The terms of the settlement, filed Tuesday, are confidential.

“I’m glad we were able to reach an agreement and settlement with them and look forward to them potentially moving on campus in the future,” Terry Walsh, president and CEO of Friendship Village Senior Services and executive director of Friendship Village Sunset Hills, told McKnight’s Senior Living.

The lawsuit alleged that Friendship Village Sunset Hills had a “cohabitation policy” that would not allow the couple, who put down a $2,000 deposit, to move in because the company followed the “Biblical definition” of marriage and “defined marriage as between a man and a woman.” 

Walsh said its board of directors has since changed its policy and that the settlement agreed to “does not change anything.” 

“The case came to a conclusion after the fact,” he said.

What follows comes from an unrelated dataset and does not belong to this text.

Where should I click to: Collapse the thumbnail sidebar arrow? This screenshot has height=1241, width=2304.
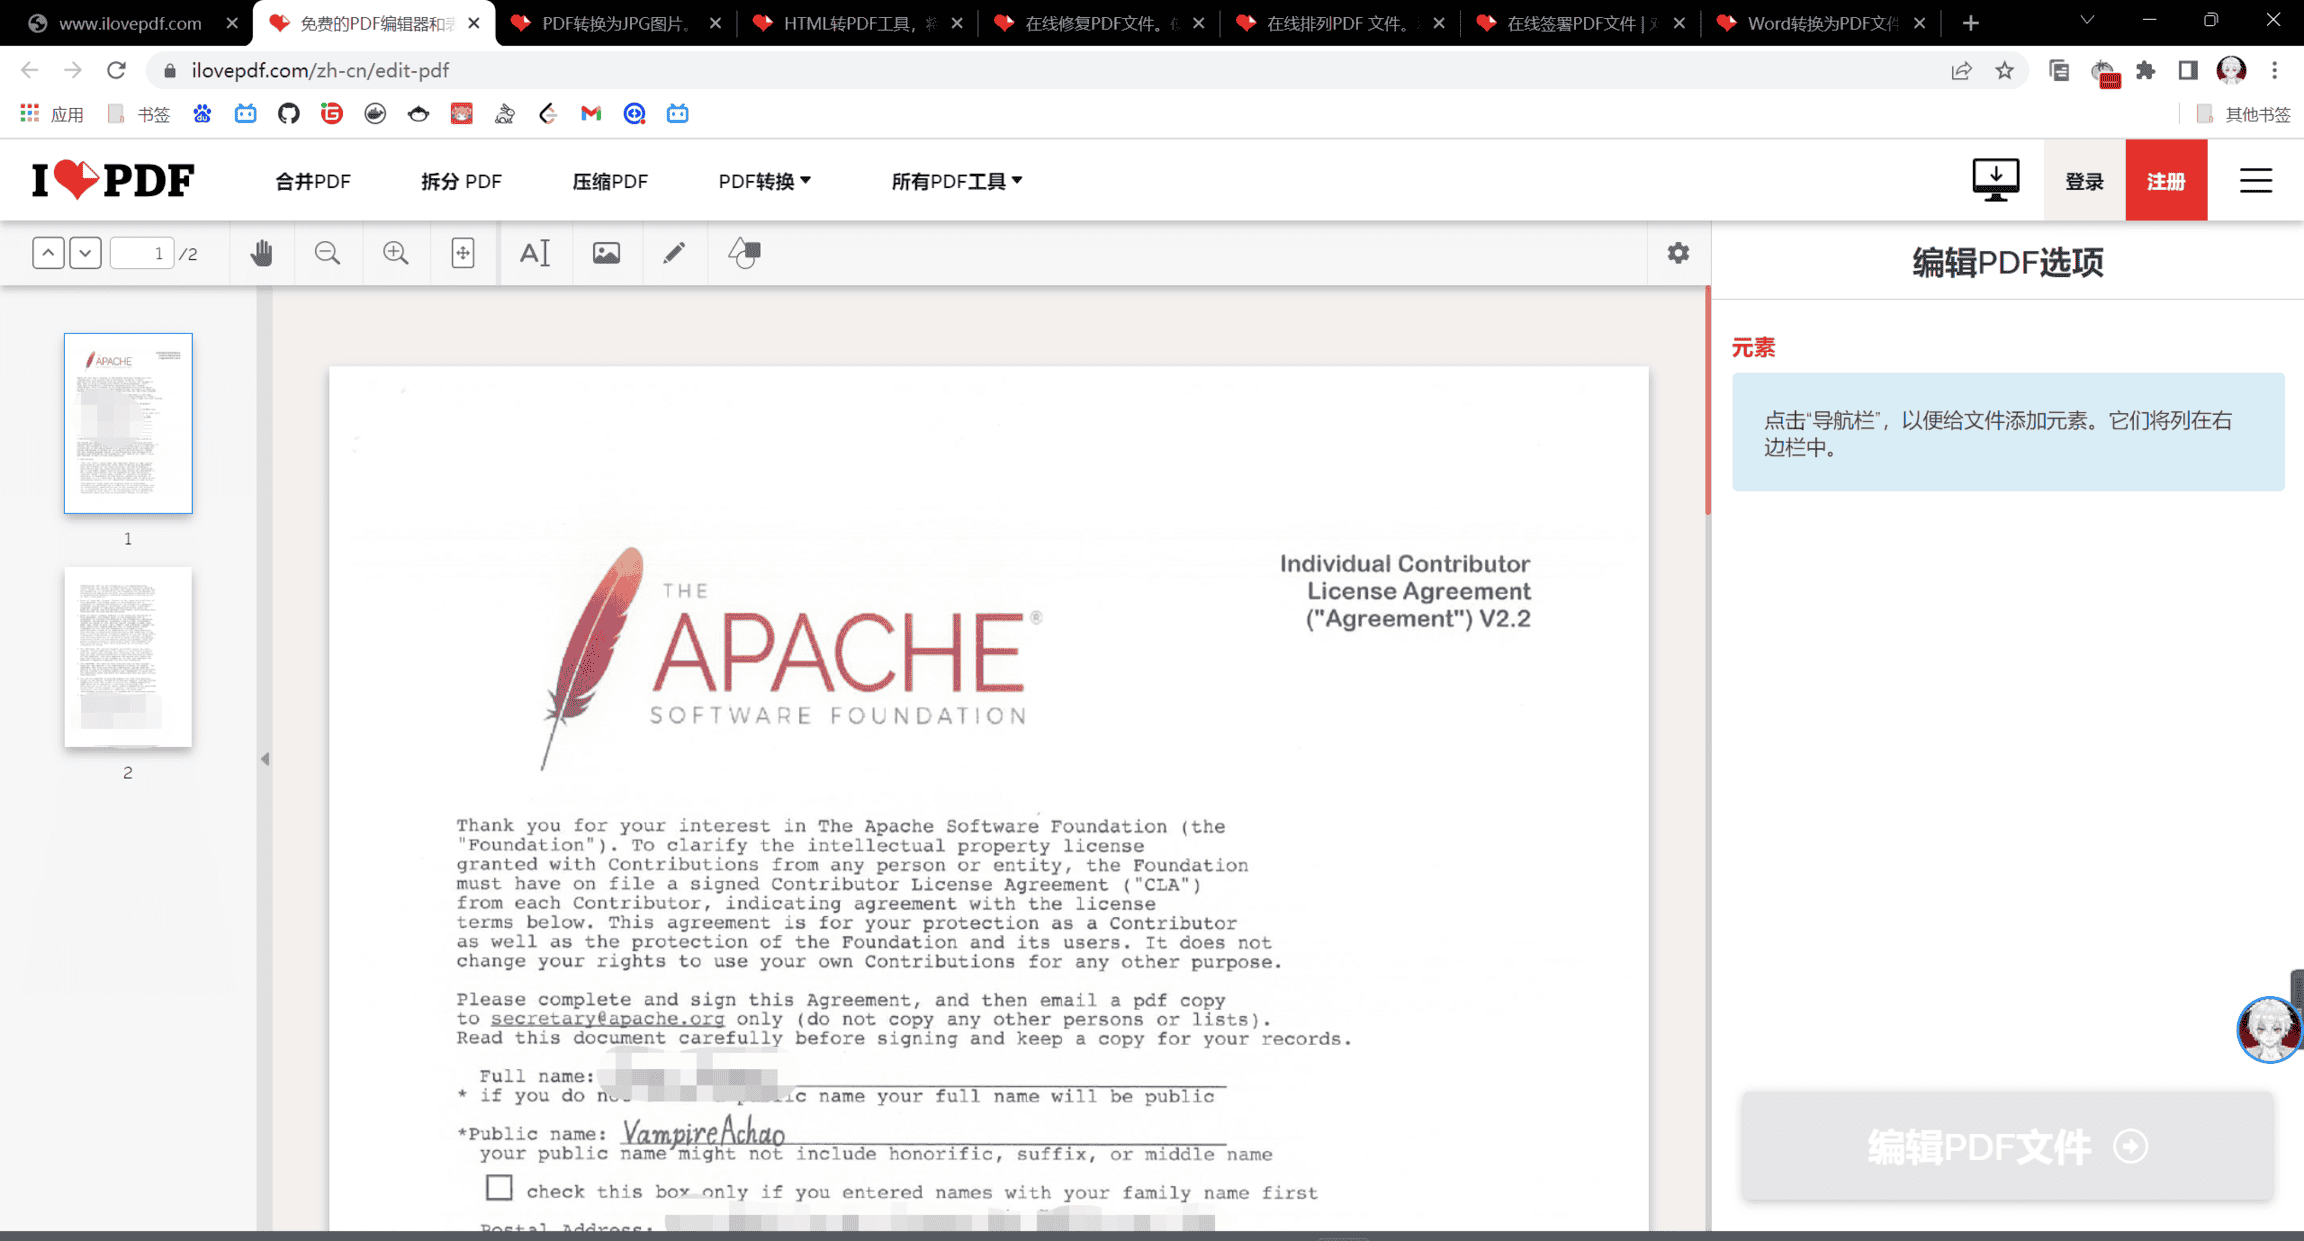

The complaint, which also named Friendship Village’s parent company, FB Services, as a defendant, maintained that the denial of a unit to the couple violated the federal Fair Housing Act and Missouri Human Rights Act.

The lawsuit initially was dismissed in 2019 by a U.S. District Court judge on the basis that the Fair Housing Act did not protect against discrimination on the basis of sexual orientation. The 8th U.S. Court of Appeal remanded the case in July, citing a U.S. Supreme Court ruling in June that said sexual orientation was protected under Title VII of the Civil Rights Act of 1964. 

“With the Supreme Court’s decision in Bostock and settlement of cases like this, housing providers from coast to coast are on notice that the sex discrimination provisions of the Fair Housing Act will protect all LGBTQ people,” Michael Allen, a partner at Relman Colfax, told McKnight’s Senior Living. “Strict enforcement of the law will ensure that no other family will have to go through what Mary and Bev experienced, in any housing context, including senior housing communities.”

“What happened to Mary and Bev was discrimination, plain and simple,” plaintiffs’ attorney Zarembka said. “Mary and Bev’s courage in seeking to vindicate their civil rights makes them heroes of the LGBTQ community. Now that the lawsuit has resolved, Mary and Bev can focus on their health and family.”

LGBT elder advocacy group SAGE used the lawsuit to expand a national awareness and education effort about the challenges many LGBT elders face. 

SAGE CEO Michael Adams told McKnight’s Senior Living that the agreement “reflects that the ground has decisively shifted against discrimination and in favor of equal access to housing and care for older same-sex couples.”

“With the Supreme Court decision last June recognizing that discrimination against LGBT people is unlawful sex discrimination, it is now clear that LGBT elders in every nook and cranny of this country have a right to access housing and care of their choosing equal to that of all other older Americans,” Adams said.